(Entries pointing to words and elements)
===

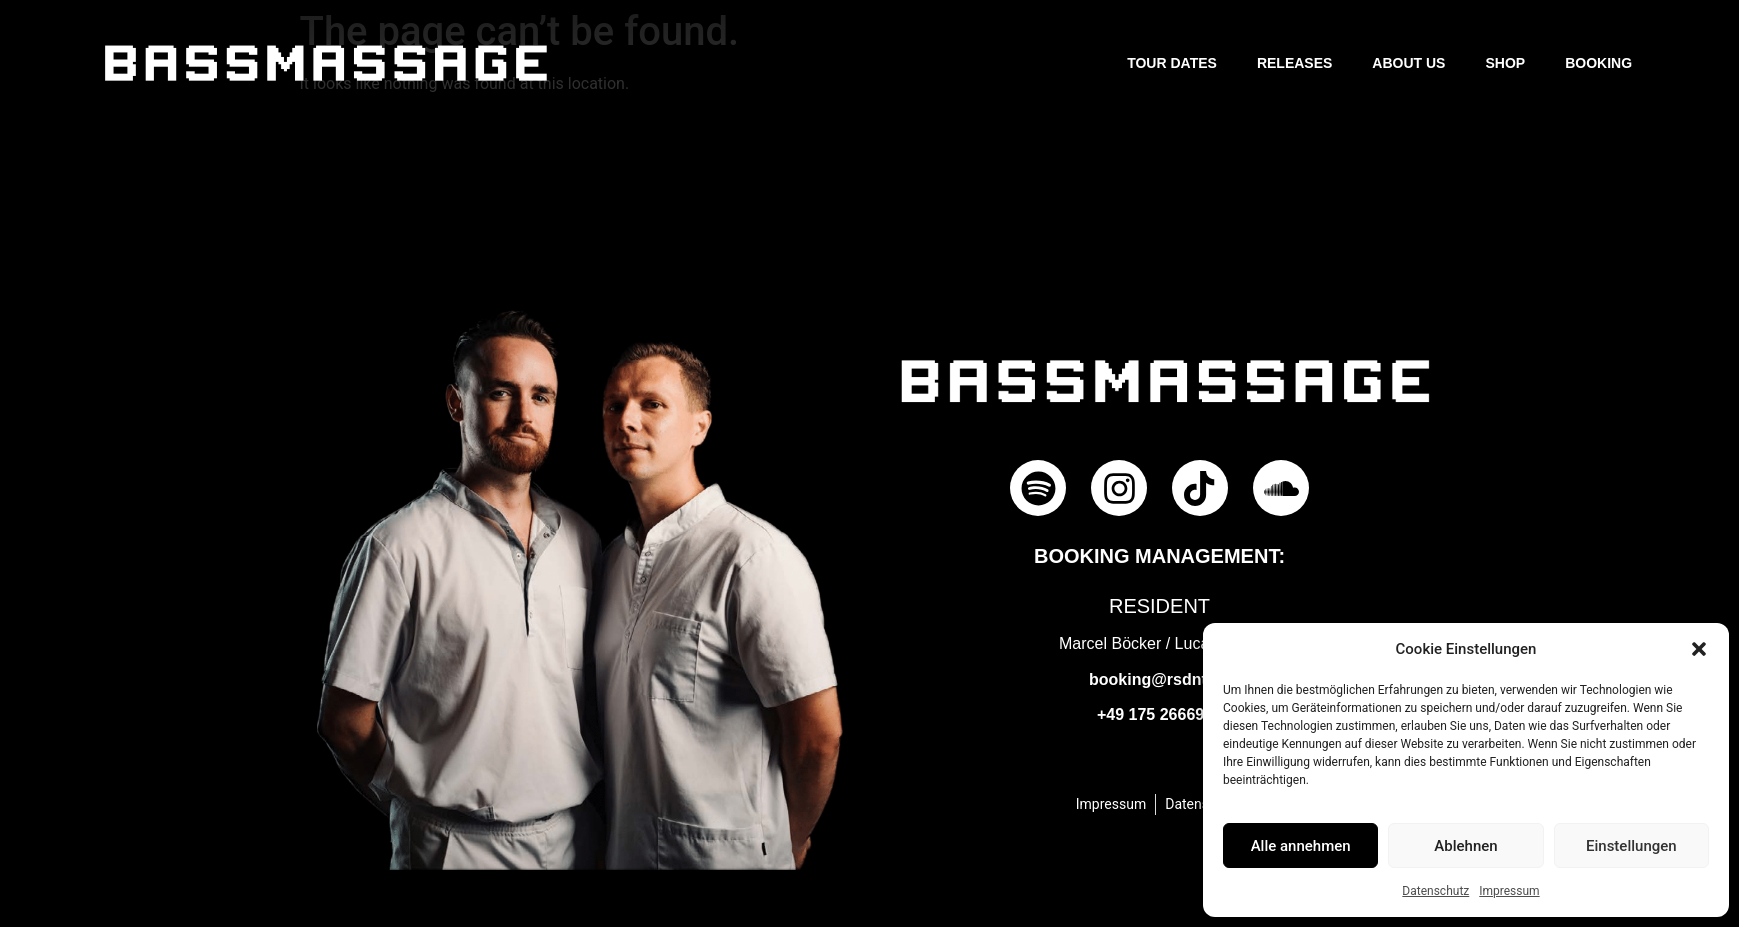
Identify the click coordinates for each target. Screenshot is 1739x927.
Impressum (1509, 891)
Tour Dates (1172, 63)
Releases (1294, 63)
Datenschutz (1435, 891)
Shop (1505, 63)
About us (1408, 63)
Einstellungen (1631, 846)
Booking (1598, 63)
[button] (1699, 649)
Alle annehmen (1301, 846)
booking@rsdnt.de (1159, 679)
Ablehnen (1465, 846)
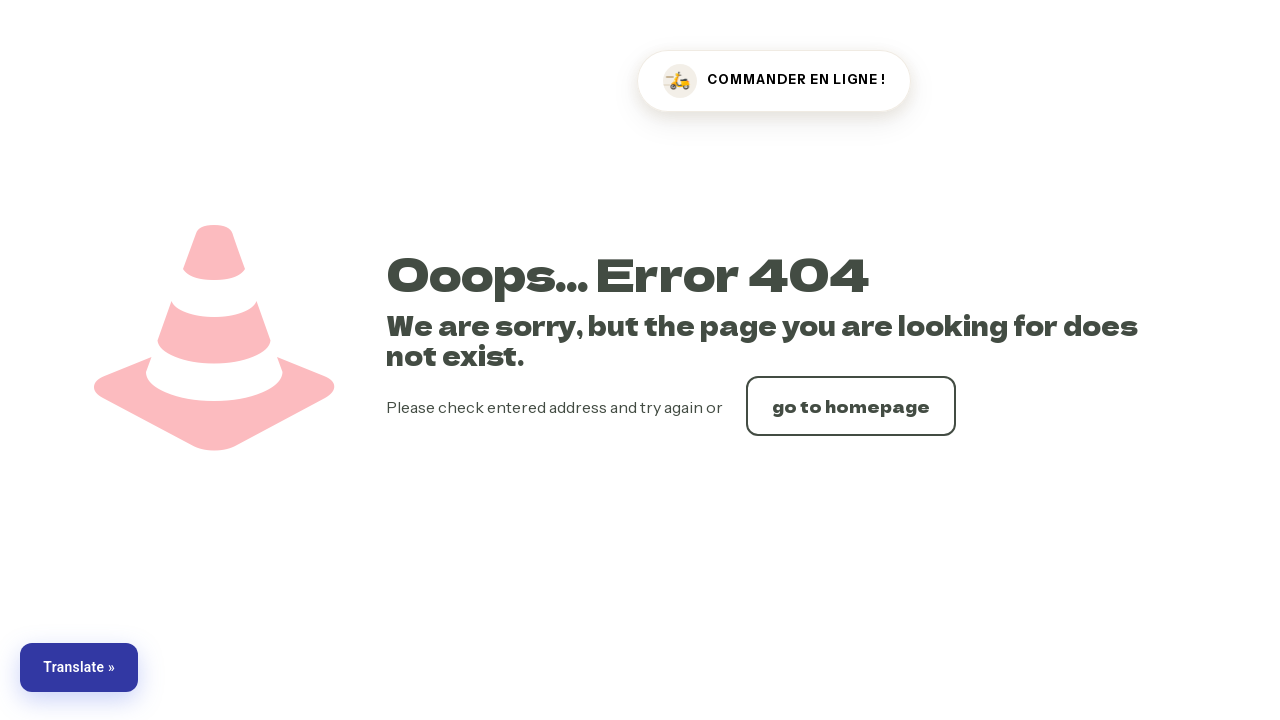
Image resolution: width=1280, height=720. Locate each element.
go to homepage (851, 406)
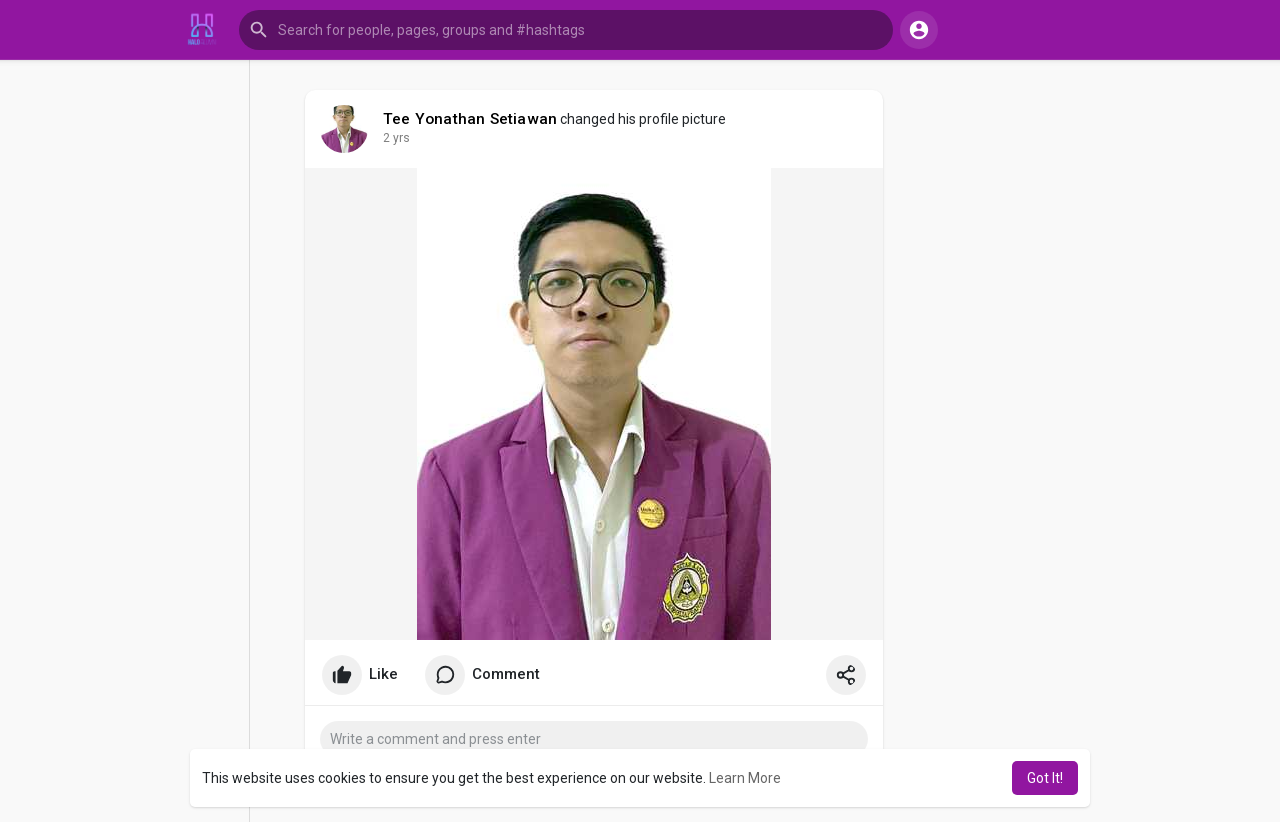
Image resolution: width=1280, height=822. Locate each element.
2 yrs (396, 138)
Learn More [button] (745, 778)
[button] (566, 30)
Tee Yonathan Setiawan (470, 119)
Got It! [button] (1045, 778)
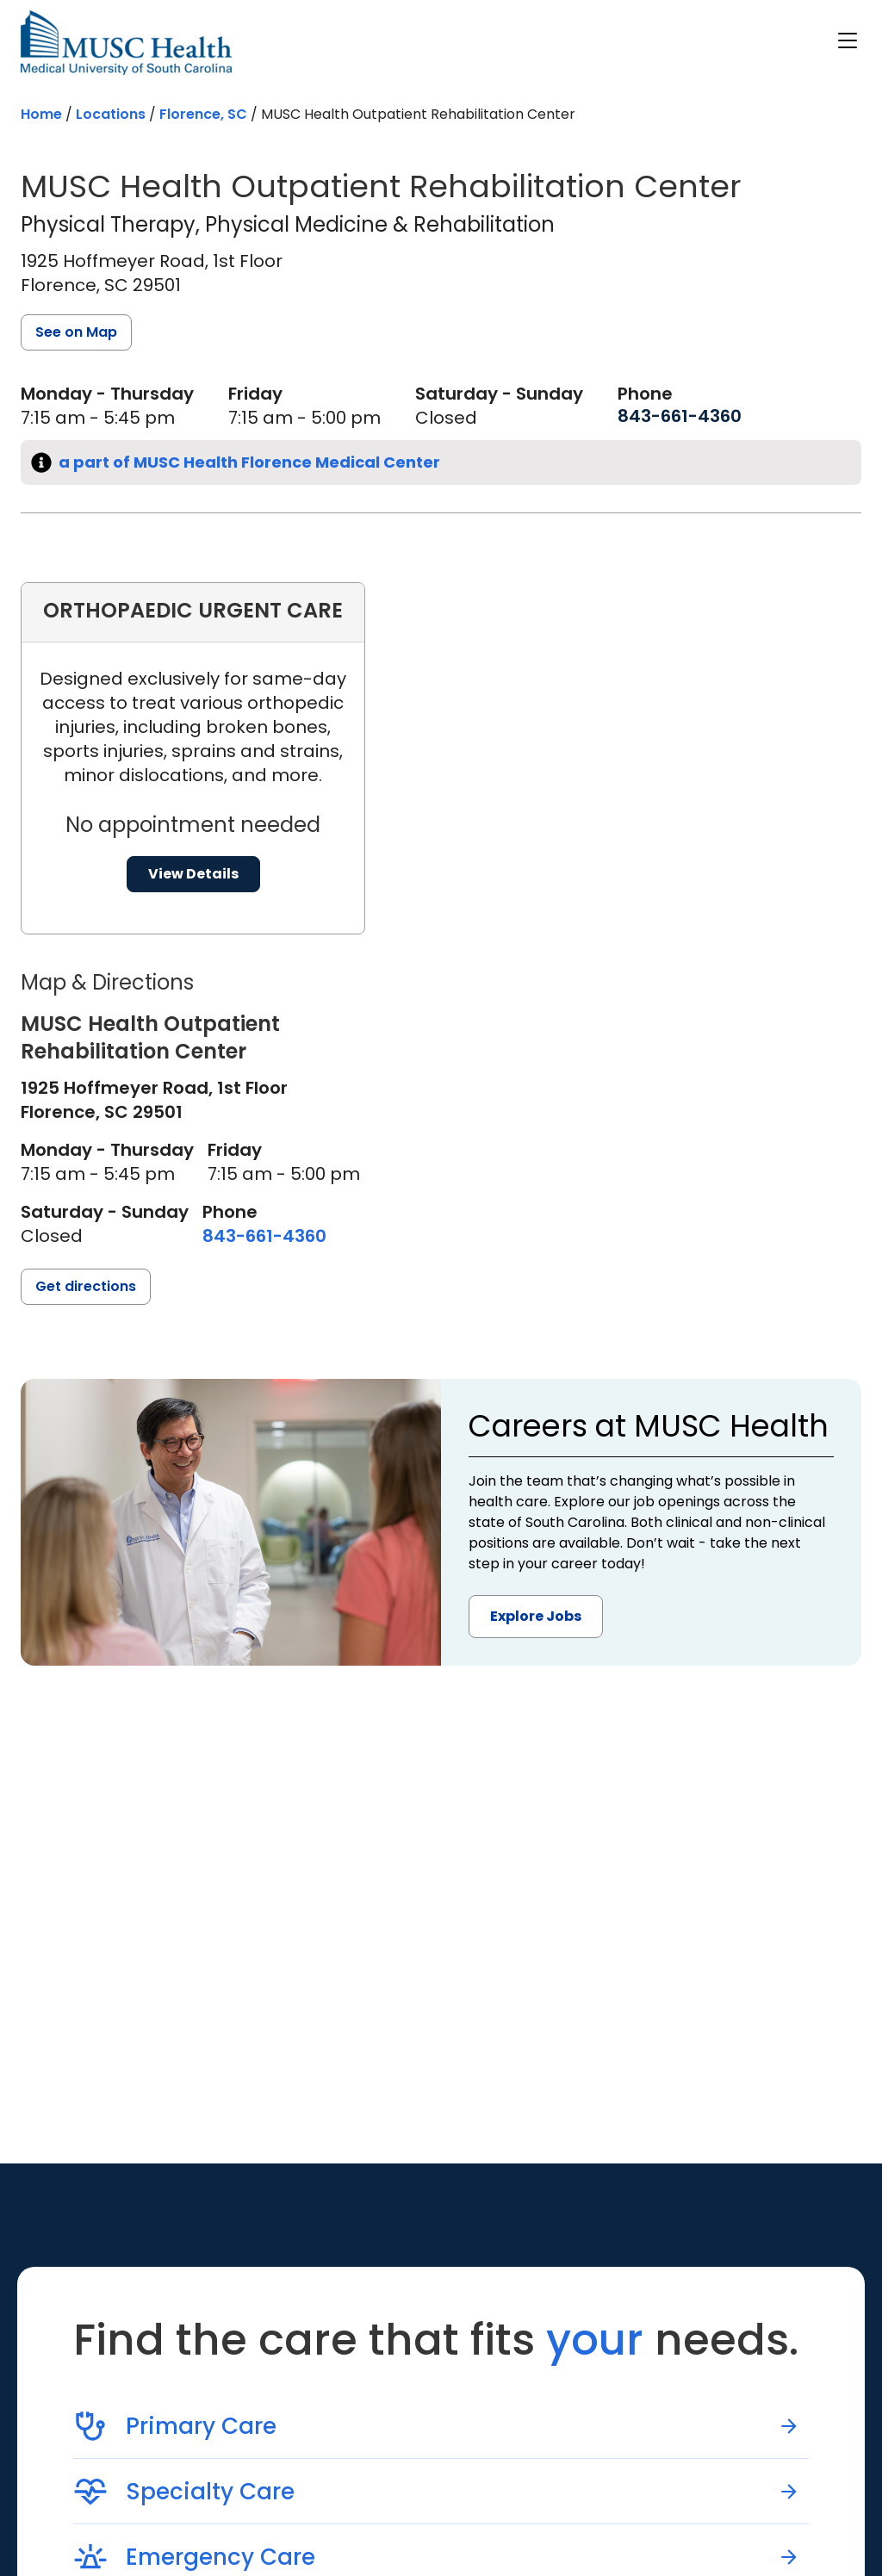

===

* [Goal]: Recast every line of the material above as a numbered list, skipping blank lines and leaving the pictures out.

* [Solution to this task]:
1. Identify the click coordinates for each target. Screenshot is 1739x927.
2. Impressum (1509, 891)
3. Tour Dates (1172, 63)
4. Releases (1294, 63)
5. Datenschutz (1435, 891)
6. Shop (1505, 63)
7. About us (1408, 63)
8. Einstellungen (1631, 846)
9. Booking (1598, 63)
10. [button] (1699, 649)
11. Alle annehmen (1301, 846)
12. booking@rsdnt.de (1159, 679)
13. Ablehnen (1465, 846)
14. Image resolution: width=1280, height=720. Locate each element.
15. go to homepage (851, 406)
16. Image resolution: width=1280, height=822. Locate each element.
17. 2 yrs (396, 138)
18. Learn More [button] (745, 778)
19. [button] (566, 30)
20. Tee Yonathan Setiawan (470, 119)
21. Got It! [button] (1045, 778)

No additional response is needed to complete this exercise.